Being older I will not fly in shorts, t-shirts and flip flops, I always have long pants and a long sleeve shirt and socks and walking shoes. In my carry on bag I have a spare pair of pants and a spare shirt because in the past 20 years I have had coffee and other fluids spilled on my travel clothes and needed a change. I have spare underwear and socks in my carry on bag too because I have been on flights that have broke down or for some reason could not continue and I needed a change of clothing for a long layover. (Other travelers are comfortable wearing the same grubby clothes for two or three days because maybe this is just like they do back home.) I have my razor, toothpaste, aftershave and other allowed toiletries within proper allowed amounts. I always have paperbacks to read during long flights. (Don't like reading off an electronic doo-hicky!)
I always have a check in bag. Since I don't have to pay for this service there are some things I like having available. I have a pair of cheap sneakers in my check in bag. This is good if your regular shoes get wet or fall apart. I have big feet and in Asia sometimes big shoes - size 12 US and above - are not cheap if you can even find them! I like to have some flip flops (shower shoes) because I don't like to step barefoot on some floors, especially in showers. The time of year I leave home determines if I have more clothing for cold weather or not. (Sweater or sweat shirt, light jacket and cheap plastic poncho for long walks back to my house when I return late at night.)
One thing you can bring in a check in bag is a Swiss Army Knife. They can be very helpful. I have a multi-knife with pliers and screw drivers, etc. Sometimes you have to fix things! Can openers are helpful. (You can't bring a Swiss Army Knife in your carry on bag.) Larger containers of your favorite sun block, toothpaste, deodorant, shampoo, etc. you can have in your check in bag. Although you can buy this stuff overseas sometimes your favorite "stuff" might be quite a bit more expensive! I always have some paperbacks to read and later trade or give away. (In my hometown I can get them used for cheap money from flea markets, yard sales and thrift shops.) More spare underwear and socks in the check-in bag. I have a fold up umbrella for rainy season.
Have copies of your passport info pages and any visa pages. Any meds you bring on the plane make sure they are in the original containers. Any prescription drugs must be in the original containers with pharmacy and prescribing doctor clearly indicated. No baggie of miscellaneous pills making you look like a drug dealer! Quantities of prescription drugs should be an amount to see you through your time overseas and not look like you are going to sell them.
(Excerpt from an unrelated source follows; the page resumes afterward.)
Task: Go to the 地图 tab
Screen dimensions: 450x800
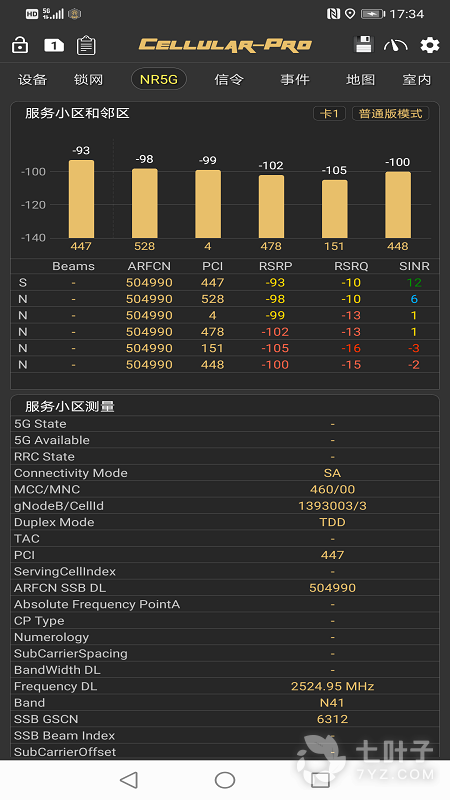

Look over the rules for what "fluid" items you can bring on a plane. It has been over 10 years since security rules came in for what is allowed on a plane in the carry on bag. Even now you still see what the security people confiscate from passengers. Big bottles of booze, big containers (usually expensive) of cologne, perfume and fancy skin creams taken away! Not to mention chains, knifes, clubs, swords, etc.
For long flights, on a plane I like to have my ear plugs, sleep mask and sometimes I break out a blow up pillow.
[ Edit: Edited on 10-Jul-2015, at 13:53 by karazyal ]
Thanks for the assumption that those of us who travel light don't shower very often!